──────── Text block ────────

Monday Method: This is My Brain on Research
Thought I’d just give you a (not-too-scary) glimpse into my favorite research technique these days. And not just favorite because it involves a comfy couch and books. Remember, this is the research I’m doing to help figure out my characters, what they want (which means figuring out what is possible, probable, and/or dream-worthy in 1911), and what they might usefully do to further my plot. This is not the research for filling in details about how many hospital beds were in a ward or what kind of fruit you could buy at a market. That stuff I’ll find out while I’m writing. This is instead the research I really feel like I have to do before I dig deeply into the 2nd draft.
Step 1. Pick a topic, based either on character-development, setting for a scene, or a virtual dart toss, because I could pick any one of a dozen paths to follow.
Step 2. Start to browse the web for articles and books.
Step 3. Realize I probably HAVE some of that information already in my research stacks.
Step 4. Gather a small pile of books & take them away from the computer. Take myself away from the computer, too.
Step 5. Curl up on the couch with the books and my Blackberry. Yes, my Blackberry. This is important. The cat is also welcome.
Step 6. Start reading.
Step 7. Gather data and details, while waiting for burst of inspiration for the story.
Step 8. Repeat Steps 6 & 7. Perhaps ad nauseam.
Step 9. Get an idea.
Step 10. Gasp with excitement.

──────── Records supplied ────────

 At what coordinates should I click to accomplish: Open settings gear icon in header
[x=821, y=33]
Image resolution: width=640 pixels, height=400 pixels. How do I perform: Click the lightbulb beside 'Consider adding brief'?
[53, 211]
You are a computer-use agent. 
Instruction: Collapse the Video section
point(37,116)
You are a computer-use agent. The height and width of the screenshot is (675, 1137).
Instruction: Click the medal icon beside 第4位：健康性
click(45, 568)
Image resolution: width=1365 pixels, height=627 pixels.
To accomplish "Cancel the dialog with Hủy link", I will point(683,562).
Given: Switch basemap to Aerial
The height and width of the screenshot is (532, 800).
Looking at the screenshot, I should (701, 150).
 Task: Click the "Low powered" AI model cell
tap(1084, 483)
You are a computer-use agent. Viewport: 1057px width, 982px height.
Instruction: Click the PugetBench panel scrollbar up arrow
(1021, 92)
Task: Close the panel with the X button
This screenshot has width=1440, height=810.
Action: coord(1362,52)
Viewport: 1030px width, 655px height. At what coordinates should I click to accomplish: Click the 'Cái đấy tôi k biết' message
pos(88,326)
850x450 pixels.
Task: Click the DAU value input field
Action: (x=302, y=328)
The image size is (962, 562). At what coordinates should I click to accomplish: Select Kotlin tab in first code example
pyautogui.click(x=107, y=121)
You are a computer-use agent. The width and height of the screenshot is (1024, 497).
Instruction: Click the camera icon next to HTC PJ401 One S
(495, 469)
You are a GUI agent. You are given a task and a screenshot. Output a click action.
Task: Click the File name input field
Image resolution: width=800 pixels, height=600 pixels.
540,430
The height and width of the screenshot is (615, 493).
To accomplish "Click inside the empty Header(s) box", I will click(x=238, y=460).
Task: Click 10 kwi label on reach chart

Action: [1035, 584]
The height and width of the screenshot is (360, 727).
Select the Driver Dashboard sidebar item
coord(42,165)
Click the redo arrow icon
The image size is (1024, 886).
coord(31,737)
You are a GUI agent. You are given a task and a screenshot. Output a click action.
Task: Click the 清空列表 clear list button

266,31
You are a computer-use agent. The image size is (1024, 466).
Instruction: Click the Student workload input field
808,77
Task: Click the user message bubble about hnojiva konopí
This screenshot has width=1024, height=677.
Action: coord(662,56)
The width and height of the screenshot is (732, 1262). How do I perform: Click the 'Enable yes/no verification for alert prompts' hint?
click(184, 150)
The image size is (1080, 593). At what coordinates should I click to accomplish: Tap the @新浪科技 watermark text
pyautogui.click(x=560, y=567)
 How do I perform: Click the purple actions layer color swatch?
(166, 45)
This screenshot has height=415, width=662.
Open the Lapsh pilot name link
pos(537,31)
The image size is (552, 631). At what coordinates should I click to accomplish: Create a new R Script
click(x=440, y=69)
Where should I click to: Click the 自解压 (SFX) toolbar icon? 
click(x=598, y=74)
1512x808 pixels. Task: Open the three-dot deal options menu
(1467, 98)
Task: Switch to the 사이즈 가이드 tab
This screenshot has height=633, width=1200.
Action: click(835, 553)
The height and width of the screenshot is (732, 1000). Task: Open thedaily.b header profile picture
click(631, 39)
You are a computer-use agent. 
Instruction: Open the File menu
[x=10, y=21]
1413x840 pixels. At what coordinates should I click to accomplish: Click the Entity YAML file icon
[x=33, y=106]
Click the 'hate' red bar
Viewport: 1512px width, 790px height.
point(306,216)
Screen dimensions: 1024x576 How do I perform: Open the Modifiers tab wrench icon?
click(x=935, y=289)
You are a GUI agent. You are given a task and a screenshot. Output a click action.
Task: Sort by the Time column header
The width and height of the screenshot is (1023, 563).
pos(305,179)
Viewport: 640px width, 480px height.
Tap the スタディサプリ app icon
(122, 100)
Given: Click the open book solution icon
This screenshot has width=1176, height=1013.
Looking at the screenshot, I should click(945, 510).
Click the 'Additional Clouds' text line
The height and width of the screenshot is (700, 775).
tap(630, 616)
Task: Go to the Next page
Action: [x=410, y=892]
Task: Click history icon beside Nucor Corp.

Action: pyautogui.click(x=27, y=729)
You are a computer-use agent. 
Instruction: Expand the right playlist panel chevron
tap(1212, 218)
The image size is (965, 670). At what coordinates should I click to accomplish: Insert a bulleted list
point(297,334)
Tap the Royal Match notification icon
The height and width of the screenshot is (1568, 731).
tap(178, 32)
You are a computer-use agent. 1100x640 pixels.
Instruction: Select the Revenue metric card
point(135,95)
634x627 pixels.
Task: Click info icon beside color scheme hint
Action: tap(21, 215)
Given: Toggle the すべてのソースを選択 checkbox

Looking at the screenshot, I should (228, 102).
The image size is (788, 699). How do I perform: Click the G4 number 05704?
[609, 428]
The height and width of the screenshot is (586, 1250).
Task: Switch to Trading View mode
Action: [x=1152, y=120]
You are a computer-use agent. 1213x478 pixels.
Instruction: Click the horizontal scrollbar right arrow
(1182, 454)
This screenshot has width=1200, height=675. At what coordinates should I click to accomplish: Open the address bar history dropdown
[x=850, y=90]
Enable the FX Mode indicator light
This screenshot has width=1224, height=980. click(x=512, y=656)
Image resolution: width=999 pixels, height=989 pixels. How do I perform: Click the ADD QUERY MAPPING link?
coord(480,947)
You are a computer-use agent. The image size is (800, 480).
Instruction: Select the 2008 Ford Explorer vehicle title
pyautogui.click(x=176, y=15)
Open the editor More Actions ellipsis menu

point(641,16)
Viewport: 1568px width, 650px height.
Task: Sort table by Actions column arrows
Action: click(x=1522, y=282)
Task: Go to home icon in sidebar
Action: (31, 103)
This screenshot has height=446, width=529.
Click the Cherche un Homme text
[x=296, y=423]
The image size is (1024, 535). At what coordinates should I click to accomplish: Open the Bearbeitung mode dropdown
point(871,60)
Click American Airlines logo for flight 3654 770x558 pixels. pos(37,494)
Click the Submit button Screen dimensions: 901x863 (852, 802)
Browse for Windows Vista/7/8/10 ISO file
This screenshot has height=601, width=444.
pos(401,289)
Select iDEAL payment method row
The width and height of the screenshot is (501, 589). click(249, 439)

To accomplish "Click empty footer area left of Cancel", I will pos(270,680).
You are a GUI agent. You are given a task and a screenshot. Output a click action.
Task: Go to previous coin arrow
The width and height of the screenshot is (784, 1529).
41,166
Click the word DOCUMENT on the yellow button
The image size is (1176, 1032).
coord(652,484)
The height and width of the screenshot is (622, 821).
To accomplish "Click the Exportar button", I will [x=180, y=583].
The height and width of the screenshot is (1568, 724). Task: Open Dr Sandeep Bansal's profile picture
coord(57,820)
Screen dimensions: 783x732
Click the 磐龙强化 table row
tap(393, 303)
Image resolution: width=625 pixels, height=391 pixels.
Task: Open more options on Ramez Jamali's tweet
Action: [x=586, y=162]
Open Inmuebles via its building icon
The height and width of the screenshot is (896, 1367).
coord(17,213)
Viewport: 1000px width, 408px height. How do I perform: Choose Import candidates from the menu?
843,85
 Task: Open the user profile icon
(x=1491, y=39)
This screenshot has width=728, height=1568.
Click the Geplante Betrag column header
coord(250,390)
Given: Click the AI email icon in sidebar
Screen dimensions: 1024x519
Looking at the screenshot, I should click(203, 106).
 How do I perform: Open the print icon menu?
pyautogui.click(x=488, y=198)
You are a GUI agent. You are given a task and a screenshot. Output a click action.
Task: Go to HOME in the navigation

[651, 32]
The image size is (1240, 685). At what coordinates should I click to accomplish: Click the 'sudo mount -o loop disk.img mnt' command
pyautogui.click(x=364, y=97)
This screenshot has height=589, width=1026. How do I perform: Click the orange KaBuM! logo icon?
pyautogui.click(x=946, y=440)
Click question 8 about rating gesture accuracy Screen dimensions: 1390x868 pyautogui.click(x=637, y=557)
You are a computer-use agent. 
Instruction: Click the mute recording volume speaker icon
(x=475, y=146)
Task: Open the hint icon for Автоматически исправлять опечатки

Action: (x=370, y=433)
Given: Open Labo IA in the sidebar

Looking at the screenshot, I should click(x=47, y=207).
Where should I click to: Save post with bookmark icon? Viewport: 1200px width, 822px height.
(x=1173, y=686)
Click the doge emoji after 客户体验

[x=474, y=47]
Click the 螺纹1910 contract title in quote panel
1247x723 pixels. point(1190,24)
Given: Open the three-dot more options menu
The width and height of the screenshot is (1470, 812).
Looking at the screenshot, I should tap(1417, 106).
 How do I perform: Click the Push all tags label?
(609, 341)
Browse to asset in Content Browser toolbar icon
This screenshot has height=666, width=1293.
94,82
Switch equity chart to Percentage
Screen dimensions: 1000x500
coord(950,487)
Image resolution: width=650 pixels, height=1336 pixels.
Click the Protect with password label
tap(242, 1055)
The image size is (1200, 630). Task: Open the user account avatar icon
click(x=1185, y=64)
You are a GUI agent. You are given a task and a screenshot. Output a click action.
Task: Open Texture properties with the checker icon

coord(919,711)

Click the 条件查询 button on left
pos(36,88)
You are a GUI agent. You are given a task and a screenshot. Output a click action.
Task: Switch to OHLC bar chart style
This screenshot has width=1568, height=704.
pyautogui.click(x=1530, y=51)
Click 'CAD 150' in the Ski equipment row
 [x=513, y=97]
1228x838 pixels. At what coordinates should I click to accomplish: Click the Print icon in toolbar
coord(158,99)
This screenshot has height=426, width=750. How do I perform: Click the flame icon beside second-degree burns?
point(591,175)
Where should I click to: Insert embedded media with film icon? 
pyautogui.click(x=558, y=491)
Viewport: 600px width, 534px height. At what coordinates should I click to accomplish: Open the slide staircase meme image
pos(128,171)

────────

Parts of the exercise:
• A. In the research post, what year must the characters' goals be possible, probable, or dream-worthy in?
• B. According to the research post, what is this research for, and why does it differ from looking up details such as hospital beds or market fruit?
• C. Repeat the part of the research post from "Step 2. Start" up to and including "is also welcome.".

Answers by item number:
• A. 1911.

• B. This research helps figure out the characters, what they want, and what they might usefully do to further the plot, so it needs to happen before digging deeply into the second draft. Details such as how many hospital beds were in a ward or what fruit a market sold will be found during the writing itself.

• C.
Step 2. Start to browse the web for articles and books.
Step 3. Realize I probably HAVE some of that information already in my research stacks.
Step 4. Gather a small pile of books & take them away from the computer. Take myself away from the computer, too.
Step 5. Curl up on the couch with the books and my Blackberry. Yes, my Blackberry. This is important. The cat is also welcome.